The existing CVE-2025-40019 exploits targeted the same ESSIV scatterwalk primitive, but this submission handles a different landing condition on `mitigation-v4-6.12`: the repeated page-table write landed on a PUD page instead of a PTE page.

The usual response to this condition is to treat it as a failed PTE hit. This exploit instead converts the wrong-level page-table write into a useful primitive by writing valid 1 GB huge-PUD entries.

## Why This Works

The ESSIV primitive gives a 16-byte write, but the copied value is the encrypted IV. By precomputing the IV, the exploit controls the 16 bytes that the kernel writes after ESSIV transforms it.

When the reclaimed page is a PUD page, those 16 bytes can be used as two adjacent PUD entries. The exploit writes present, user-accessible huge entries that map a chosen 1 GB physical window into userspace.

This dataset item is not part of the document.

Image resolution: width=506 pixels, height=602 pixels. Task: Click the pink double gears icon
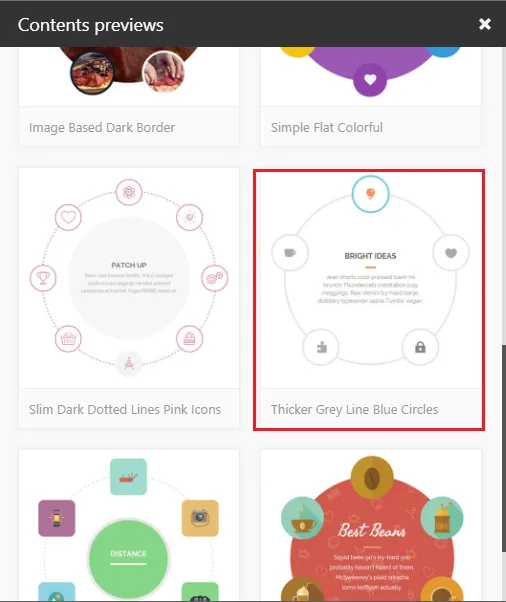(215, 278)
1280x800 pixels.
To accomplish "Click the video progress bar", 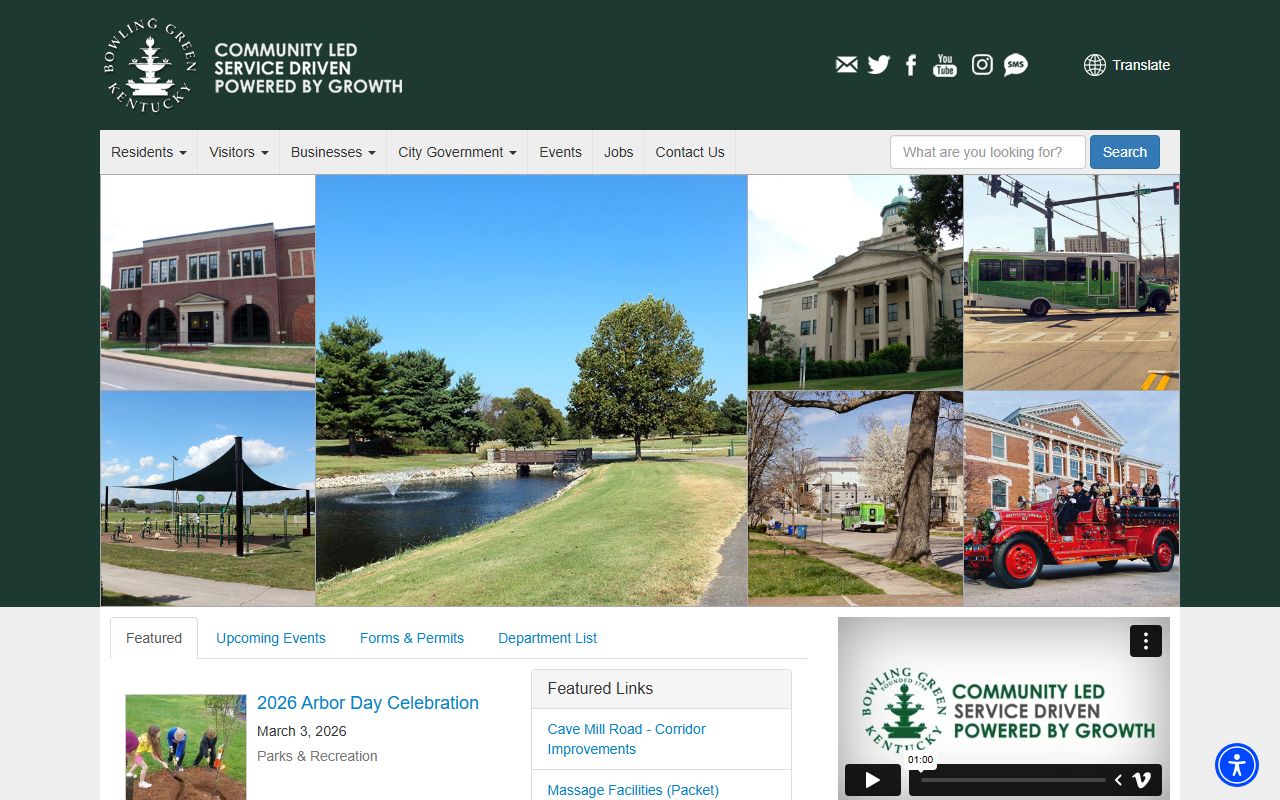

The exploit uses this twice:

1. Pass 1 maps a physical window that exposes a stable kernel address-derived value, then derives the `_stext` physical base.
2. Pass 2 maps the 1 GB physical window containing `core_pattern`, then writes a coredump helper string through the resulting user mapping.

This avoids needing the ESSIV write to hit a PTE page. It also avoids ROP and avoids depending on user namespaces or `io_uring`.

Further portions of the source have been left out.